For this exercise I took a number of shots both with lines converging to a point in the frame as well as images with lines flat (or as flat as possible) to the sensor. In some cases the perspective was adjusted in post processing to correct for the tilting of the lens.
All pictures were taken with prime lenses on a DSLR in programme mode and auto-ISO turned on. The camera made its own exposure decisions, but the lenses were focused manually.
Pictures 1 and 3 are very similar in the sense there are strong lines both from the bottom and top of the picture that lead the eye towards infinity. There are a number of elements on these pictures (people and objects) that fall along the path of the lines, but while the eye stops temporarily to examine these objects, it quickly continues to follow the lines, in both cases towards infinity, where there are no special features for the eyes to stop, for which they move back along the same lines to where they started. Picture 2 is somewhat different from the other ones in which the leading lines are stronger (as the camera was close to them when I took the picture) and in this case lead the eye to a person walking on the top right hand side of the frame. This person is prominent enough to allow the eyes to move to him and stay there for some time, but he does not fall exactly on the path of the lines, for which the eye continues its trajectory towards infinity.
Picture 4 was also taken at an angle to the focal plane and there are converging lines at the side and diagonals crossing the frame. But nearly all these lines are encapsulated by horizontal lines at the top and the bottom as well as by the dark frame at the sides and the bottom, which make a good job of keeping the eye focusing on the middle of the picture. There is one exception to this: the lighter area of the concrete wall to the top centre left of the picture contains a line which continues from one of the diagonals and leaves the frame, through which the eye finds a way of escaping what otherwise would be a very tight framing.

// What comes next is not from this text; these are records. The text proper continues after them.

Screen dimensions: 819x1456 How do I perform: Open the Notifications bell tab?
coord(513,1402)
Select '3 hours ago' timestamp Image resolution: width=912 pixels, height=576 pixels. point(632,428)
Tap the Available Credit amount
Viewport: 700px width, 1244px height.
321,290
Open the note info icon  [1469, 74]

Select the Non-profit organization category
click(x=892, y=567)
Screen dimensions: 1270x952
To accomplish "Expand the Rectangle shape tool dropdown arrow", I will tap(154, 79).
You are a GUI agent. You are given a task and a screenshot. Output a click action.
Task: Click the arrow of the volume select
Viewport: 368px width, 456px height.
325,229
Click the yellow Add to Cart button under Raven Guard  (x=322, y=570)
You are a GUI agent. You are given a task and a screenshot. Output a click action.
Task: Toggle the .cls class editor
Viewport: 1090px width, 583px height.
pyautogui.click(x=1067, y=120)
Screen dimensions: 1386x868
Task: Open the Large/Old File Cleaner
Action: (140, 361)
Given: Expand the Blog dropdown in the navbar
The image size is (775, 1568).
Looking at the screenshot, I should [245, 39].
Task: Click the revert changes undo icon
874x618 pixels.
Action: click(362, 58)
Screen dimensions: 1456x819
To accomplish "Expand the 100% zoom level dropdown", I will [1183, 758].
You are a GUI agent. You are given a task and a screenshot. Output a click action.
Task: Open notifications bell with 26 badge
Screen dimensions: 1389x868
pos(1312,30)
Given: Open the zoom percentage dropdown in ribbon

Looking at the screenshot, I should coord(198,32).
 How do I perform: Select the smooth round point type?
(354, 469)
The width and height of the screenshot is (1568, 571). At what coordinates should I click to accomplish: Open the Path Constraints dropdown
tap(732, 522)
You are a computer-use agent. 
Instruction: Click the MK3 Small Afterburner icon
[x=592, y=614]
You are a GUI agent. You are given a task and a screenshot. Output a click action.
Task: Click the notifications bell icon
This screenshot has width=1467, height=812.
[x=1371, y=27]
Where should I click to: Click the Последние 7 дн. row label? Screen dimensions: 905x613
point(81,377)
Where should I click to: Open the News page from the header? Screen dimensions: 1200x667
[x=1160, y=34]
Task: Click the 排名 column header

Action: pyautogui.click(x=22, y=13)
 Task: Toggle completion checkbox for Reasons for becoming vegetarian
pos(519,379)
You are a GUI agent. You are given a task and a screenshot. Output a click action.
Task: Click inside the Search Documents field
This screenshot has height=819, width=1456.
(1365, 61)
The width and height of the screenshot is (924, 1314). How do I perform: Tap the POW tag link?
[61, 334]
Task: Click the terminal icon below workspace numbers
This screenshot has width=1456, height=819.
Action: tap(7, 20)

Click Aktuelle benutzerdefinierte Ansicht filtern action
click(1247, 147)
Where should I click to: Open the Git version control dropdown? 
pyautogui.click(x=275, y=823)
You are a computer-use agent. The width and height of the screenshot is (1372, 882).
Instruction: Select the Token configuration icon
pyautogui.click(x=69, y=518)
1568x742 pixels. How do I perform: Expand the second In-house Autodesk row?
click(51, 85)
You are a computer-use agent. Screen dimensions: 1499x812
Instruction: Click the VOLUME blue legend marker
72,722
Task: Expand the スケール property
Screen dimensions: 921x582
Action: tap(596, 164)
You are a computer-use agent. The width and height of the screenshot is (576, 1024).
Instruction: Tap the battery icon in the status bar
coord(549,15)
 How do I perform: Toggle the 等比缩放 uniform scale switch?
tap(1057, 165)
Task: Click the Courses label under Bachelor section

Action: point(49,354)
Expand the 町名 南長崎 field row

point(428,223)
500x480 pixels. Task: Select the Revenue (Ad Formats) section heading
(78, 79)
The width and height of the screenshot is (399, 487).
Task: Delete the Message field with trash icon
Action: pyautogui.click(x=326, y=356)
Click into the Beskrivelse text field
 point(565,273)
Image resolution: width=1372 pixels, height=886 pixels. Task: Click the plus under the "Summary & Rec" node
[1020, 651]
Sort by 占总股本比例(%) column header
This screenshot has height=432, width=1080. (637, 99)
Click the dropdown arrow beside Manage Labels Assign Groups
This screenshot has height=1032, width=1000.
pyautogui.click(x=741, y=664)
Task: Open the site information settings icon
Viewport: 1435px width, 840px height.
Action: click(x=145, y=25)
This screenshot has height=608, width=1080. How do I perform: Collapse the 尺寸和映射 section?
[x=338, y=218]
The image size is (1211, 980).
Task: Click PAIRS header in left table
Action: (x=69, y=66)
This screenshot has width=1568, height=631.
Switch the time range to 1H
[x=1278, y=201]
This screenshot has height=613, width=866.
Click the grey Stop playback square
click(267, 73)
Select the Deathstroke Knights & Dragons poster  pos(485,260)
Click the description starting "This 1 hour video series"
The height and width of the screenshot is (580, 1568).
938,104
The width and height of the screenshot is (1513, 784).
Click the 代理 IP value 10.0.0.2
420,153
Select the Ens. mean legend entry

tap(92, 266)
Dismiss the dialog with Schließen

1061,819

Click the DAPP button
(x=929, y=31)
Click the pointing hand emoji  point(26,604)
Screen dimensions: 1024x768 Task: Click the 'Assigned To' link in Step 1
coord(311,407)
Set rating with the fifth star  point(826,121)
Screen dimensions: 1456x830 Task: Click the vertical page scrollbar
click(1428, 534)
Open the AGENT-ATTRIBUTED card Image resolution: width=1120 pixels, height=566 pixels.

The next lot of pictures was taken with lines running parallel to the focal plane in as much as possible. In pictures 5 an 6 the main lines are horizontal and they primarily serve the purpose of segmenting the frame, but are not the main subject. The segmentation of the person’s shadow in picture 5 by the horizontal lines accentuates the effect and makes the shadow appear to be longer than what it is. There is also a diagonal line created by the staircase wall on the right hand side that contains the picture and bounces the eye back to the shadow. In picture 6, the line nicely divides the frame alongside the two dots, to which the eye moves back and forth.
Picture 7 contains a nice combination of vertical, horizontal and diagonal lines. Unlike that of picture 5, the diagonal here starts from a prominent part of the picture and divides the frame in two parts that contain material visual information. The eye follows the trajectory of the vertical becoming diagonal and stops right at the edge of the frame where there is a person holding his mobile phone. This person is of a dark complexion and being partially in shadow creates a nice contrast to the sunlit concrete wall at the back of his head. In this case, the person and its location saves the picture, which otherwise would have been just a collection of lines leading nowhere.